Where a landlord, having obtained a final order for possession for non- payment of rent, then permitted the former tenant to remain in the premises on condition the tenant paid a sum equivalent to rent and towards arrears, the effect was to grant the tenant a new tenancy or a licence enjoying the same protection as under the terminated tenancy, and to require the landlord to obtain a further order of possession before the tenant could be evicted for subsequent non-payment of rent.
The Court of Appeal dismissed an appeal by the London Borough of Brent from the decision of Judge Finestein QC, sitting at Willesden County Court on 19 August 1994, who declared the plaintiff, Diane Sarah Elizabeth Burrows, to be a secure tenant of a flat owned by the council, pursuant to an agreement made between them on 5 February 1992, and granted her a mandatory injunction requiring the council to re-admit her to the flat following her purported eviction.
Bryan McGuire (Paul Barber, Brent) for the council; William Geldart (Daniel & Harris, Kilburn) for the plaintiff.
Lord Justice Auld said Brent, like many local authorities, as a matter of policy gave tenants, against whom a final possession order had been made, a last chance to remain if they entered into an agreement to pay a sum equivalent to rent and towards their arrears. The council apparently thought a final order had more impact than a suspended order in persuading the occupants of its housing to pay their rent. If so, that was only a matter of perception, because a council could execute a suspended order, of which a tenant was in breach, by the issue of a warrant, and without further order, just as it could in the case of a final order.
On 29 January 1992, the council obtained a 14-days' final order against the plaintiff for possession of her flat for non-payment of rent and an order for payment of arrears. She was unable to pay the arrears within 14 days but, on 5 February, the council entered into an agreement with her, under which she could continue to live in the flat so long as she paid a sum equivalent to rent and regular payments towards arrears. Had she complied with this agreement, it would have taken her over 14 years to pay off the arrears.
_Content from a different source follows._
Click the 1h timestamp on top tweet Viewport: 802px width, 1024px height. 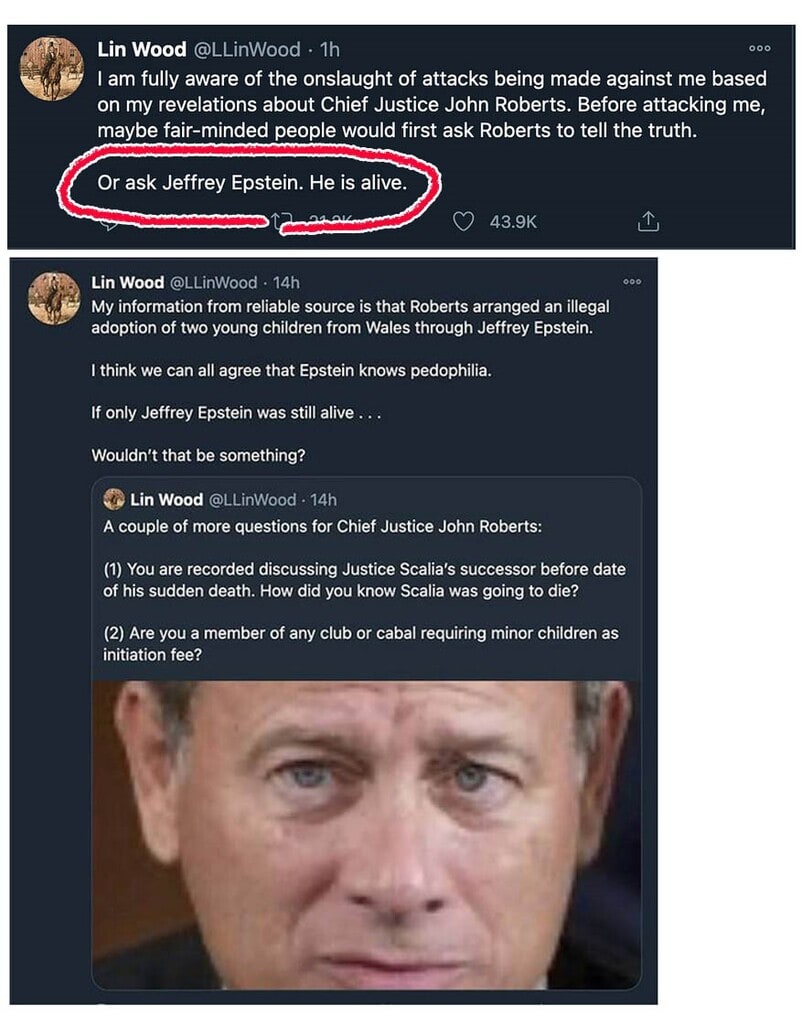[330, 49]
But she failed to comply and the council issued a warrant to enforce its possession order.
The judge held that the plaintiff's original tenancy ended as a result of the possession order, but that, without either party having intended it, a new tenancy had been created by operation of law.
Brent appealed, arguing, inter alia, that the agreement was simply to suspend enforcement of the possession order on terms, and involved no intention to create a legal relationship or grant her exclusive occupation.
But his Lordship accepted the plaintiff's argument that the plain intention of the agreement was to permit her to remain in exclusive occupation of the property at a rent, and that it amounted to the grant of either a new lease or a licence to occupy the property. (It was not necessary to decide which, since either entitled her to security of tenure under section 82 of the Housing Act 1985.)
The council's policy thus produced the opposite of what it sought to achieve. Instead of achieving the same result as a suspended order of possession, the effect of obtaining a final order followed by such an agreement was that a former tenant acquired a new tenancy or a licence enjoying the same protection as under the terminated tenancy, requiring a further order of possession before they could be evicted for non-payment of rent.
In contrast, a suspended order remained suspended only for so long as the tenant complied with its terms. The tenant's failure to comply terminated the tenancy and entitled the landlord to execute the order merely by issuing a warrant for possession.
This could not be done in the case of a final order followed by an agreement which amounted to a new tenancy, since the basis for the issue of a warrant for possession ceased to exist following the grant of a new tenancy, and the warrant could only relate to the old, not the new, tenancy. The erroneous use of such a warrant in this case to evict the plaintiff was a breach of covenant for quiet enjoyment, trespass and an unlawful eviction in respect of her new tenancy.
Lord Justice Butler-Sloss and Lord Justice Otton concurred.